Mr. Lincoln's reply.

My Fellow-Citizens : A very large portion of the speech which Judge Douglas has addressed to you has previously been delivered and put in print. I do not mean that, for a hit upon the Judge at all. If I had not been interrupted, I was going to say that such an answer as I was able to make to a very large portion of it, had already been more than once made and published. There has been an opportunity afforded to the public to see our respective views upon the topics discussed in a large portion of the speech which he has just delivered. I make these remarks for the purpose of excusing myself for not passing over the entire ground that the Judge has traversed. I however desire to take up some of the points that he has attended to, and ask your attention to them, and I shall follow him backwards upon some notes which I have taken, reversing the order by beginning where he concluded.

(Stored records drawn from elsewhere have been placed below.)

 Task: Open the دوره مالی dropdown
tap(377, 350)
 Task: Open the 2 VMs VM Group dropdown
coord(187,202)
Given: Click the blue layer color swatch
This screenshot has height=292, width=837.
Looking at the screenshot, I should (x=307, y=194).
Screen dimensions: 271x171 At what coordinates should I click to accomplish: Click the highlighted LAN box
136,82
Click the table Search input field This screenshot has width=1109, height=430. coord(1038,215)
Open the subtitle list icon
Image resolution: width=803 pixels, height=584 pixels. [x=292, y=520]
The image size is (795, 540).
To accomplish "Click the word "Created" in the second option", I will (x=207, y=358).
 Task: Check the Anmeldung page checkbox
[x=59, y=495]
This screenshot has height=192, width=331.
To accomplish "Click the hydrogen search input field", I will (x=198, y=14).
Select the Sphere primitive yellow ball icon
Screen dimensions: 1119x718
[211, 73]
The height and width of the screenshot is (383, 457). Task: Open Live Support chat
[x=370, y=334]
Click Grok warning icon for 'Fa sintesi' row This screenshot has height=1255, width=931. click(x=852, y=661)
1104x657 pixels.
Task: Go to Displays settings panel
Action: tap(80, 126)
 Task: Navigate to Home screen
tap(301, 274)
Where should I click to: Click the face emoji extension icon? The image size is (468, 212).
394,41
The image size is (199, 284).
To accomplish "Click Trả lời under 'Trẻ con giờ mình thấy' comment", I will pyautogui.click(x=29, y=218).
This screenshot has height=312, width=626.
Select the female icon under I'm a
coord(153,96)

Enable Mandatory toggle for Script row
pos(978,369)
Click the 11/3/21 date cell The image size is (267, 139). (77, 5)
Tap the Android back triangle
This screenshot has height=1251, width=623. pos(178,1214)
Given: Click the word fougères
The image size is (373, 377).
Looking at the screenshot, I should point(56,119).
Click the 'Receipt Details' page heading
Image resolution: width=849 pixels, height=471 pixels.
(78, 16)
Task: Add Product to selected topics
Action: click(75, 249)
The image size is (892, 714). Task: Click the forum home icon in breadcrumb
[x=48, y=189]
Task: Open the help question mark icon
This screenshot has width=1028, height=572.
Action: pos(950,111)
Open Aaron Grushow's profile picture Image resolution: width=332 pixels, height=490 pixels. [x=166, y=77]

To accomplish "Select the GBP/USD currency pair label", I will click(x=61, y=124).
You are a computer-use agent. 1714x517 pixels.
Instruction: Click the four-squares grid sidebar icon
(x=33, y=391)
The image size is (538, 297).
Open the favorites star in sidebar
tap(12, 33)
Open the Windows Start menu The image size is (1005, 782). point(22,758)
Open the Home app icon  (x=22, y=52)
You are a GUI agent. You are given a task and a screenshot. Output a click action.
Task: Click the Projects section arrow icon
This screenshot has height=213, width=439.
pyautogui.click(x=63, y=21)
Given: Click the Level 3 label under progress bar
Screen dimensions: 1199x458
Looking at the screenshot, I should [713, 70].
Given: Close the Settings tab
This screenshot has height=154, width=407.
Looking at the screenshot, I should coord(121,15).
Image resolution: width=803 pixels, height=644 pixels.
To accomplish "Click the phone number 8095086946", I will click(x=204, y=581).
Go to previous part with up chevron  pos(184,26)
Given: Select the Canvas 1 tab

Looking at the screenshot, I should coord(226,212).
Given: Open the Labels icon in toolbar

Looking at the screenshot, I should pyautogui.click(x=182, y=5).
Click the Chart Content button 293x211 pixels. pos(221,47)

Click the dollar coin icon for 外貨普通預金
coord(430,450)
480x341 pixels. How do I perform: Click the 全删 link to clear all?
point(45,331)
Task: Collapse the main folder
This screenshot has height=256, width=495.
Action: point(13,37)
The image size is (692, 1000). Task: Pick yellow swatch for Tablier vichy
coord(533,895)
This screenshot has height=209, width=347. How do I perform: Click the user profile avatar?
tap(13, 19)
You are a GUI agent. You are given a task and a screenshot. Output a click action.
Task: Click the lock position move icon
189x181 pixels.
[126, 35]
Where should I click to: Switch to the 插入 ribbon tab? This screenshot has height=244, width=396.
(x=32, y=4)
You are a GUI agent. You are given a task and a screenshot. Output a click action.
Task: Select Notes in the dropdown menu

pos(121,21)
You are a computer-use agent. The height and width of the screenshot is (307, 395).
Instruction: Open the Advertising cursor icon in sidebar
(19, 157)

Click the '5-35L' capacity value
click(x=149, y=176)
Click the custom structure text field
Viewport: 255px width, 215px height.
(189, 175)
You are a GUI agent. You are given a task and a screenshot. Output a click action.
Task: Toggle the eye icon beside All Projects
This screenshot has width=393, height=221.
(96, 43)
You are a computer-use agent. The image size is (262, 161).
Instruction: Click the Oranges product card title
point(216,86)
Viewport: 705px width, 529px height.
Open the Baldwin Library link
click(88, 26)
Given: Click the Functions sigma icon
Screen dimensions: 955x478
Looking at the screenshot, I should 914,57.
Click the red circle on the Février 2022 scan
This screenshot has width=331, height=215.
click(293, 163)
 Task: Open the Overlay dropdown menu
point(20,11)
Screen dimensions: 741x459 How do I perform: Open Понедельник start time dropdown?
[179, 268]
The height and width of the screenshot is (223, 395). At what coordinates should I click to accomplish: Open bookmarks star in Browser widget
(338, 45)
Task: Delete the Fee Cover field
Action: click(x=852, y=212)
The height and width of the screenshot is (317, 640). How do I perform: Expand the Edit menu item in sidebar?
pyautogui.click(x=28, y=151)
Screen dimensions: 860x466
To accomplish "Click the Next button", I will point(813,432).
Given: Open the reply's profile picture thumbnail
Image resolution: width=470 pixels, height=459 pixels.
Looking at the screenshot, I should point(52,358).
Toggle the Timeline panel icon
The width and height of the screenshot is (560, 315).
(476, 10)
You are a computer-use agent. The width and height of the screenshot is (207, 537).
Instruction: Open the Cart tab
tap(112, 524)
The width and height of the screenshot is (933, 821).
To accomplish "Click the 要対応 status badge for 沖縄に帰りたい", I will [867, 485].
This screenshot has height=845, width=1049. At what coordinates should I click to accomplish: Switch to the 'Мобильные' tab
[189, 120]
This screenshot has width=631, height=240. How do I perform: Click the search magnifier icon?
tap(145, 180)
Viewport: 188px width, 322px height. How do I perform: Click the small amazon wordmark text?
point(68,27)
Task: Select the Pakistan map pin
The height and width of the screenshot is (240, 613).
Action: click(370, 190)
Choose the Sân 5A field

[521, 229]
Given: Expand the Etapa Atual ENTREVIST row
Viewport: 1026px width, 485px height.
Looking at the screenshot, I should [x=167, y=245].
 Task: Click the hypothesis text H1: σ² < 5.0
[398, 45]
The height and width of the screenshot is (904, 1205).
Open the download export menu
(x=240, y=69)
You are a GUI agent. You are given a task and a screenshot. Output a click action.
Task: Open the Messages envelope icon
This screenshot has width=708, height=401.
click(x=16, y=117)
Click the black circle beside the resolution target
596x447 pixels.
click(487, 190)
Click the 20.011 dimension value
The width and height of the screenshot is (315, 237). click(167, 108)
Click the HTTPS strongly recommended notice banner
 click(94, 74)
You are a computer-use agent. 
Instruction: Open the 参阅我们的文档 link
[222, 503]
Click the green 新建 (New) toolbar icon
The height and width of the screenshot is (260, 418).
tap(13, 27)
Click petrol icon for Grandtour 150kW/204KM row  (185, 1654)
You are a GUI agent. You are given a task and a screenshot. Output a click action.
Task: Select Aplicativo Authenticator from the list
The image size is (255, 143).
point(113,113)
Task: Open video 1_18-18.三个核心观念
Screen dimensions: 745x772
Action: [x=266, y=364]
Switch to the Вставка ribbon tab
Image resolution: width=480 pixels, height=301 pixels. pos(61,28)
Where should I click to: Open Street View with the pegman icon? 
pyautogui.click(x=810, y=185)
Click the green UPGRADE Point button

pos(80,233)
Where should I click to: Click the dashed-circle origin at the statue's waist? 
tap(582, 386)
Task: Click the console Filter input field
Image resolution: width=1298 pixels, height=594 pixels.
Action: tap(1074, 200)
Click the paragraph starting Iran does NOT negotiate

The Judge has alluded to the Declaration of Independence, and insisted that negroes are not included in that Declaration ; and that it is a slander upon the framers of that instrument, to suppose that negroes were meant therein ; and he asks you : Is it possible to believe that Mr. Jefferson, who penned the immortal paper, could have supposed himself applying the language of that instrument to the negro race, and yet held a portion of that race in slavery? Would he not at once have freed them? I only have to remark upon this part of the Judge's speech (and that, too, very briefly, for I shall not detain myself, or you, upon that point for any great length of time), that I believe the entire records of the world, from the date of the Declaration of Independence up to within three years ago, may be searched in vain for one single affirmation, from one single man, that the negro was not included in the Declaration of Independence; I think I may defy Judge Douglas to show that he ever said so, that Washington ever said so, that any President ever said so, that any member of Congress ever said so, or that any living man upon the whole earth ever said so, until the necessities of the present policy of the Democratic party, in regard to slavery, had to invent that affirmation. And I will remind Judge Douglas and this audience, that while Mr. Jefferson was the owner of slaves, as undoubtedly he was, in speaking upon this very subject, he used the strong language that “he trembled for his country when he remembered that God was just;” and I will offer the highest premium in my power to Judge Douglas if he will show that he, in all his life, ever uttered a sentiment at all akin to that of Jefferson.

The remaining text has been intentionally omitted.